Your objective = Find the line with "Screen dimensions: 1512x790" in the records below. Copy it and every line after it, up to and including the line with "Open the Customize Layout icon".

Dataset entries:
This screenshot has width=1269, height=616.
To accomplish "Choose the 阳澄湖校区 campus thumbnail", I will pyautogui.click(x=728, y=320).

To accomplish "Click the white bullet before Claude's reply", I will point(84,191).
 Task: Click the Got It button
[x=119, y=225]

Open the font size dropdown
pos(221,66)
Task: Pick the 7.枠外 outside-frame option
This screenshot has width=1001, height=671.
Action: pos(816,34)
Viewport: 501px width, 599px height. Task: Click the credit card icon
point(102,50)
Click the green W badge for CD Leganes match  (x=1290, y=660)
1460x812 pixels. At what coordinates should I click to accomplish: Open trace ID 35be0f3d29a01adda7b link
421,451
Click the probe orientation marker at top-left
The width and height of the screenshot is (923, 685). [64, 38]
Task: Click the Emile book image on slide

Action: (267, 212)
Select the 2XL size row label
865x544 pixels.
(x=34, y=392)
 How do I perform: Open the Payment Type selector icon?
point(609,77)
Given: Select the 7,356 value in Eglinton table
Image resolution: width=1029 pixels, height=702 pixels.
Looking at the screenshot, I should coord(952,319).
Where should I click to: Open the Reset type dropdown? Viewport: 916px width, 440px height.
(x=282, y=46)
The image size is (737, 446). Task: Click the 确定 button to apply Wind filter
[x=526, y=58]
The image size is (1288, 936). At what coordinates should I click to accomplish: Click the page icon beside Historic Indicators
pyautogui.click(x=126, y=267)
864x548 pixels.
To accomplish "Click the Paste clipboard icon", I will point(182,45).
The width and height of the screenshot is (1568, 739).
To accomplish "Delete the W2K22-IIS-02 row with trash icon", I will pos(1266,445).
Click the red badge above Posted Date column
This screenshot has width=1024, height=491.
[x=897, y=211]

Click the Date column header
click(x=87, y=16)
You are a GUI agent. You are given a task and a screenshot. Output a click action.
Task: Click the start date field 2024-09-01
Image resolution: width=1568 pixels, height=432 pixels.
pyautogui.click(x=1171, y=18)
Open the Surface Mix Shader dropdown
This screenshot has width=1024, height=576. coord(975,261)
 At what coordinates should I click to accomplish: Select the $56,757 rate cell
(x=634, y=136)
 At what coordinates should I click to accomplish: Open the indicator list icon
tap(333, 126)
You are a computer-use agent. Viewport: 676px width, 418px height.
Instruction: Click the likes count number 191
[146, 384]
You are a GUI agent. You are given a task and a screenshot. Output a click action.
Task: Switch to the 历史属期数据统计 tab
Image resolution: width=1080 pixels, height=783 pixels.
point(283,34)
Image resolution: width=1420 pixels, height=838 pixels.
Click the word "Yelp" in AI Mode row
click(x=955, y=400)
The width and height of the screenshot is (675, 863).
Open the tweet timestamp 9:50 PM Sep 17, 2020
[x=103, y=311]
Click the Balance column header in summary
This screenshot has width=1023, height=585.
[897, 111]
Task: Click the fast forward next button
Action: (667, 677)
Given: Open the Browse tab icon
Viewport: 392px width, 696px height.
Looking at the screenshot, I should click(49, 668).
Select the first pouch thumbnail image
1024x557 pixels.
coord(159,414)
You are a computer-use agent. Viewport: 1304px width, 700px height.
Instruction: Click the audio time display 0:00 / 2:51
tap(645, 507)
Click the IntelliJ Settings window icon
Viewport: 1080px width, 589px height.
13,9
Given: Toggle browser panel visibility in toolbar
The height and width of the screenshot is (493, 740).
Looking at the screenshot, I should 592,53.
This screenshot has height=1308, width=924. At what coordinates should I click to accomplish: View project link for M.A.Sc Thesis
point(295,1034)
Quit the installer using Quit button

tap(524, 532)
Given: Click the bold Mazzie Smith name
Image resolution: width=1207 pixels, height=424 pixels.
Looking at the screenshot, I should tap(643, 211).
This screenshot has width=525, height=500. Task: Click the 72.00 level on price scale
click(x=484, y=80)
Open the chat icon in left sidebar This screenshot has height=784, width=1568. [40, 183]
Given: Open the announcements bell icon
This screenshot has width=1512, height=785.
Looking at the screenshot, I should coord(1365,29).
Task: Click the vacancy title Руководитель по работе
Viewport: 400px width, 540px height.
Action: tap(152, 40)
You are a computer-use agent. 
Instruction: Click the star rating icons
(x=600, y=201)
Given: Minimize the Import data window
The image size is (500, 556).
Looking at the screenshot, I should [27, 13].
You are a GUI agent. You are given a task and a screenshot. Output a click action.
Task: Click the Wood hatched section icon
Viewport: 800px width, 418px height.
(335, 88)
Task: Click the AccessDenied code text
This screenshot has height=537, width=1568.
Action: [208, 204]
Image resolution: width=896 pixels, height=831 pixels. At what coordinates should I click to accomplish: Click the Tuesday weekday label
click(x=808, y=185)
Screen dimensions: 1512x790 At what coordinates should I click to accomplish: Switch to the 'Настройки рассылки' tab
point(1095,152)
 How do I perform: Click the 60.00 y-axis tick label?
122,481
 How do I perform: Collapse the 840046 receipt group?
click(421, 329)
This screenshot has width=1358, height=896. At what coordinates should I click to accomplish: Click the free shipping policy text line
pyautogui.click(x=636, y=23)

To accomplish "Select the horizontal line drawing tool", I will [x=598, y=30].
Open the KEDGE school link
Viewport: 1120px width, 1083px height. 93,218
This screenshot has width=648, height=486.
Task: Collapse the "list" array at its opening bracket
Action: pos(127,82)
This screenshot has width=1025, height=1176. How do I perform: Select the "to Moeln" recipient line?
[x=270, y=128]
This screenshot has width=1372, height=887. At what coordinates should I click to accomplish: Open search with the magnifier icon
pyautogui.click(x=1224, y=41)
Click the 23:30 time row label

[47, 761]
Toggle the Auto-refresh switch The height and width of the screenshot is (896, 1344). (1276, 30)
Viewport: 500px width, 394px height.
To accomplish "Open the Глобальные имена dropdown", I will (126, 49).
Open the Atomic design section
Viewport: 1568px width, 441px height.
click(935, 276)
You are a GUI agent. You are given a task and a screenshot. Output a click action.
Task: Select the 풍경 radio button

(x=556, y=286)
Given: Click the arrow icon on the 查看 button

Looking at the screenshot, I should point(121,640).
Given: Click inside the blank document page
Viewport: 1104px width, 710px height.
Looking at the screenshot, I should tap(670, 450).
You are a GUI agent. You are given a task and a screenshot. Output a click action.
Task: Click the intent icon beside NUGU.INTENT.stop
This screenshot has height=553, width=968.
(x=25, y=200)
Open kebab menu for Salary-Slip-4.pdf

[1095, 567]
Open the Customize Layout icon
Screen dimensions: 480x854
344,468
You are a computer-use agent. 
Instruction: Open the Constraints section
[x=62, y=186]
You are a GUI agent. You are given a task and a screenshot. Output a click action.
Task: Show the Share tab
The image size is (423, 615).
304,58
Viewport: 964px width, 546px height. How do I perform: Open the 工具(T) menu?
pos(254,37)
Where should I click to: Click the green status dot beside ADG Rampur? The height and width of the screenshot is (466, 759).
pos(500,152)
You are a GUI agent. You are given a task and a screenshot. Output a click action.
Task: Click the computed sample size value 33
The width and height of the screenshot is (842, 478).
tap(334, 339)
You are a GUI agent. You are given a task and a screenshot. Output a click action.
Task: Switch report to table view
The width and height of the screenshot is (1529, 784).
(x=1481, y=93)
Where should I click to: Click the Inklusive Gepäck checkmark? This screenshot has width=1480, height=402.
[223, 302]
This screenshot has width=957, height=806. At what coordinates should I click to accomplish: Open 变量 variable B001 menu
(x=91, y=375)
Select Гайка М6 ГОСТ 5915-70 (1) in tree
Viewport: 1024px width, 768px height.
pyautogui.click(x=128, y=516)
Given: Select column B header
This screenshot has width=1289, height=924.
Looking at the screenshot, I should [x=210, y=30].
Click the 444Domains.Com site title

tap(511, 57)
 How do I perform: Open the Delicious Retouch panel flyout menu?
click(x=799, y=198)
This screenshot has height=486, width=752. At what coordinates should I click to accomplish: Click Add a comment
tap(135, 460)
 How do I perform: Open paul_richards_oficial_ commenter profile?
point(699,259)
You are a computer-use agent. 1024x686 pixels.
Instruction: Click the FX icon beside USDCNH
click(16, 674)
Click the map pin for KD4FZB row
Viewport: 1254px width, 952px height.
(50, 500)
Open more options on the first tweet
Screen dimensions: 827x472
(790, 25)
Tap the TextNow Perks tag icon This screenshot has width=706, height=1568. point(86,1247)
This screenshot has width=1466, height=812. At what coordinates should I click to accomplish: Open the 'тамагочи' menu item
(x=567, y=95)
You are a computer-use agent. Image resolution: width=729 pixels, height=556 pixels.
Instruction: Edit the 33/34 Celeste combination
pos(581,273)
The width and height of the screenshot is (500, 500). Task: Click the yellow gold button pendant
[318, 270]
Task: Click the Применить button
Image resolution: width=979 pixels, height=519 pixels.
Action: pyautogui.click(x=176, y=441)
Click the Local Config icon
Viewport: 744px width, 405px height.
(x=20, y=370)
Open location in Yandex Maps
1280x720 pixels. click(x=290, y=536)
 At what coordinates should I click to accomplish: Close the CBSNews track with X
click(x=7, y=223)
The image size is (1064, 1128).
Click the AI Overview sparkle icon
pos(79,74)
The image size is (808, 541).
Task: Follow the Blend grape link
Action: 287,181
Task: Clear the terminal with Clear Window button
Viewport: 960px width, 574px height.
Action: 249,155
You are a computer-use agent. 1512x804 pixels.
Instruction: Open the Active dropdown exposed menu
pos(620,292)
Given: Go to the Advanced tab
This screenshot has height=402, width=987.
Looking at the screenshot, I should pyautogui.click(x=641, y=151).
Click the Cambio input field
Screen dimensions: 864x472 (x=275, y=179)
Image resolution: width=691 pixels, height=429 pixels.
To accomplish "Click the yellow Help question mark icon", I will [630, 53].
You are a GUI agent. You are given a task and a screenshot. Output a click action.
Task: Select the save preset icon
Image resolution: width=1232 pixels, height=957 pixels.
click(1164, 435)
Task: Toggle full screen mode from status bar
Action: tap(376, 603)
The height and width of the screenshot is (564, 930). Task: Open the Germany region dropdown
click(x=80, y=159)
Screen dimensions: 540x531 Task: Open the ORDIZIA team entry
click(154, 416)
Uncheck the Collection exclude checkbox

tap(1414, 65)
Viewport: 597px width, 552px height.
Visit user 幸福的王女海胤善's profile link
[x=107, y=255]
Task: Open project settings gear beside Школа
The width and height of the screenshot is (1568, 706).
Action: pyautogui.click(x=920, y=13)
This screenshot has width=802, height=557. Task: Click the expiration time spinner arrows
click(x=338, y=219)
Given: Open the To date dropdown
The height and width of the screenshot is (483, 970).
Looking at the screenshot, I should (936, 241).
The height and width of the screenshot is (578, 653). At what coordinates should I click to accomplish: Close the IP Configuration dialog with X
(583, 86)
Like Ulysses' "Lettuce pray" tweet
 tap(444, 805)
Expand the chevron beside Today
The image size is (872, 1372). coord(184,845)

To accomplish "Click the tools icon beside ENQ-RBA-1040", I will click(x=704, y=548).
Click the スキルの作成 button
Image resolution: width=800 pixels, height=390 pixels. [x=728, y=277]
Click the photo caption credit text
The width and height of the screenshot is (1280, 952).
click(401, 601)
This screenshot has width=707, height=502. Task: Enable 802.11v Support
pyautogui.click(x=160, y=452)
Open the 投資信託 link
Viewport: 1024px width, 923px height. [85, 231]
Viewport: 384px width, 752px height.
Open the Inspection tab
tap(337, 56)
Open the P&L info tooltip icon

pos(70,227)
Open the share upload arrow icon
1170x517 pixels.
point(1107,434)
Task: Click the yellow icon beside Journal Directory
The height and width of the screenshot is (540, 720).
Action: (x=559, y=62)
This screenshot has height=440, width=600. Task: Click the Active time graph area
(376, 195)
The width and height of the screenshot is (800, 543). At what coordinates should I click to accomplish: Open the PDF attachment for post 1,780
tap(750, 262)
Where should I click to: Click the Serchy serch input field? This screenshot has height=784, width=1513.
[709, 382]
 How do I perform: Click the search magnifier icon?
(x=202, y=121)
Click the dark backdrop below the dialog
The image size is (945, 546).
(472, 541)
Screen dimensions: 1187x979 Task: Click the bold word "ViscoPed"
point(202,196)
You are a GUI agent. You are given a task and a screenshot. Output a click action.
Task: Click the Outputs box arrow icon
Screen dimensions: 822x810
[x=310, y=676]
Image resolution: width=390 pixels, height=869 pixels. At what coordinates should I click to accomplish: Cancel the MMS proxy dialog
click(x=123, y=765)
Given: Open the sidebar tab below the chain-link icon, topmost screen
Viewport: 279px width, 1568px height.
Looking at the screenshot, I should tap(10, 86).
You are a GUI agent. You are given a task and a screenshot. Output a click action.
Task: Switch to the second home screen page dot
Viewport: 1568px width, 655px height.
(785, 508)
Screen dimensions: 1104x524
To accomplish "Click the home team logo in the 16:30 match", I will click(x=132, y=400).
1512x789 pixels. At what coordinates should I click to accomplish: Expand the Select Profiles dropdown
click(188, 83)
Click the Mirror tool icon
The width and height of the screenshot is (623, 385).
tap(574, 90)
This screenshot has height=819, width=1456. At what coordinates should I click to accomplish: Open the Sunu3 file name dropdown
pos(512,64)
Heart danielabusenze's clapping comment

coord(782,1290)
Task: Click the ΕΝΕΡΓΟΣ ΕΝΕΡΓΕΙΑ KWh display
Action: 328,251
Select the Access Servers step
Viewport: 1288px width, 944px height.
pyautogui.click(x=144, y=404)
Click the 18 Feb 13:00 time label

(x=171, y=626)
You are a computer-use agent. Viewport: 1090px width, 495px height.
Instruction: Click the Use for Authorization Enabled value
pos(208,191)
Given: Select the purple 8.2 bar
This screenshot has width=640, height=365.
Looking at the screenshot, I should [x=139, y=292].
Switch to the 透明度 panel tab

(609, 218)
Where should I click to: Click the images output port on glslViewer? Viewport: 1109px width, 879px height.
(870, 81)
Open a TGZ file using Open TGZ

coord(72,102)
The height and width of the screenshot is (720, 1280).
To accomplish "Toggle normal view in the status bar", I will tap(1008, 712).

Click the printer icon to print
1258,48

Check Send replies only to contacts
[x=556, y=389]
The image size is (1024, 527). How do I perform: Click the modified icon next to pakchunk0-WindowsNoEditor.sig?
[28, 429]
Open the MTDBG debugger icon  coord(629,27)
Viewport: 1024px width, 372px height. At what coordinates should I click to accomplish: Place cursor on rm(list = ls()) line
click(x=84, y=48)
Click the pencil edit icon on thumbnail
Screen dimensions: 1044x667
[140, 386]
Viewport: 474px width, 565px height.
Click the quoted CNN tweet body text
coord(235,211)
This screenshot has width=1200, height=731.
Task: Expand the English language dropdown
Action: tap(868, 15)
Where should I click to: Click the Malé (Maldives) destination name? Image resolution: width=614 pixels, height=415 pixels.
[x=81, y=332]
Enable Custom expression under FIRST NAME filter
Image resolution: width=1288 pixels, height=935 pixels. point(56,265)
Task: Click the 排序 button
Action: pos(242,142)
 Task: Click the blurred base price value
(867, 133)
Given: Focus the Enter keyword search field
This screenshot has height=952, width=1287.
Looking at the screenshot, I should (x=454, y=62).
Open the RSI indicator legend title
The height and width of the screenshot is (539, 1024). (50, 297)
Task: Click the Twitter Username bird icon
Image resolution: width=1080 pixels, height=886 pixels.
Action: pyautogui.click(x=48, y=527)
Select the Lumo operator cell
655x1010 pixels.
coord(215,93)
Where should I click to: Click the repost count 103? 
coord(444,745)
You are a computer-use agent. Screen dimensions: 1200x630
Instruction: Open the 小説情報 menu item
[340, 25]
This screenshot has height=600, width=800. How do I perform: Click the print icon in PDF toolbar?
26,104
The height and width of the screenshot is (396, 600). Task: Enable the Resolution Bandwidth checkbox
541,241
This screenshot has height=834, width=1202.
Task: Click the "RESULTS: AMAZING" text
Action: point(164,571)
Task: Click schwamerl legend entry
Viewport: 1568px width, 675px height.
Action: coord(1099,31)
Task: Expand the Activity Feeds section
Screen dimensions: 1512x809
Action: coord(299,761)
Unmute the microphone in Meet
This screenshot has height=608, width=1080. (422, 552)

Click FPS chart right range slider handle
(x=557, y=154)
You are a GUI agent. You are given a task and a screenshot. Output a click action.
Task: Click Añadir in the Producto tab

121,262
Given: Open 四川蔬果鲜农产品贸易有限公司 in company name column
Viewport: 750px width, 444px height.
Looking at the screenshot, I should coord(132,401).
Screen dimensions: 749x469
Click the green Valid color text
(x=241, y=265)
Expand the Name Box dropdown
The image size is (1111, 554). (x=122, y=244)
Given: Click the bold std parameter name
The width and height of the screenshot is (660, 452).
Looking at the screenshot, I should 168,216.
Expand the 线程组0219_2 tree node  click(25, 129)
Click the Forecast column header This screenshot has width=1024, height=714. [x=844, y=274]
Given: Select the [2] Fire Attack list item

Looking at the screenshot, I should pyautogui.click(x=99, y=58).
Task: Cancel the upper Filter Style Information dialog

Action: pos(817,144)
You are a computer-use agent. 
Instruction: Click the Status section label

Answer section =
Screen dimensions: 1512x790 At what coordinates should I click to accomplish: Switch to the 'Настройки рассылки' tab
point(1095,152)
 How do I perform: Click the 60.00 y-axis tick label?
122,481
 How do I perform: Collapse the 840046 receipt group?
click(421, 329)
This screenshot has width=1358, height=896. At what coordinates should I click to accomplish: Click the free shipping policy text line
pyautogui.click(x=636, y=23)

To accomplish "Select the horizontal line drawing tool", I will [x=598, y=30].
Open the KEDGE school link
Viewport: 1120px width, 1083px height. 93,218
This screenshot has width=648, height=486.
Task: Collapse the "list" array at its opening bracket
Action: pos(127,82)
This screenshot has width=1025, height=1176. How do I perform: Select the "to Moeln" recipient line?
[x=270, y=128]
This screenshot has width=1372, height=887. At what coordinates should I click to accomplish: Open search with the magnifier icon
pyautogui.click(x=1224, y=41)
Click the 23:30 time row label

[47, 761]
Toggle the Auto-refresh switch The height and width of the screenshot is (896, 1344). (1276, 30)
Viewport: 500px width, 394px height.
To accomplish "Open the Глобальные имена dropdown", I will (126, 49).
Open the Atomic design section
Viewport: 1568px width, 441px height.
click(935, 276)
You are a GUI agent. You are given a task and a screenshot. Output a click action.
Task: Select the 풍경 radio button

(x=556, y=286)
Given: Click the arrow icon on the 查看 button

Looking at the screenshot, I should point(121,640).
Given: Click inside the blank document page
Viewport: 1104px width, 710px height.
Looking at the screenshot, I should tap(670, 450).
You are a GUI agent. You are given a task and a screenshot. Output a click action.
Task: Click the intent icon beside NUGU.INTENT.stop
This screenshot has height=553, width=968.
(x=25, y=200)
Open kebab menu for Salary-Slip-4.pdf

[1095, 567]
Open the Customize Layout icon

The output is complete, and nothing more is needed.